피드 구독

In a hybrid IT environment, you'll often have a combination of Red Hat OpenShift deployments on public, private, hybrid and multi cloud environments as well as on Red Hat Enterprise Linux (RHEL) systems at the edge. As a site reliability engineer (SRE), it is essential to monitor all of these systems to meet service level agreements (SLAs) and service level objectives (SLOs). This post guides you through setting up Performance Co-Pilot, our monitoring solution for RHEL, and configuring OpenShift Monitoring to scrape metrics from your RHEL systems at the edge.

Creating a RHEL edge image

Open the Red Hat Console and navigate to Edge Management > Manage Images. Click the “Create new image” button and follow the dialog to create a customized image. Make sure to include the pcp package in the list of additional packages to install.

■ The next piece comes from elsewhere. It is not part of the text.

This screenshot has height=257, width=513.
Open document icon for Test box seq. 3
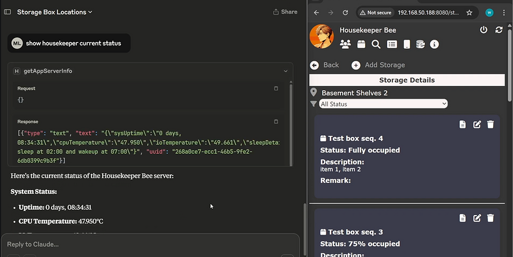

Download the .iso image, flash it to a storage medium and boot an edge device from it.

For more information on how to use the Edge Management application, please refer to the Edge Management documentation.

Deciding which metrics to monitor

PCP comes with a wide range of metrics out-of-the-box, and supports installing additional agents to gather metrics from different subsystems and services.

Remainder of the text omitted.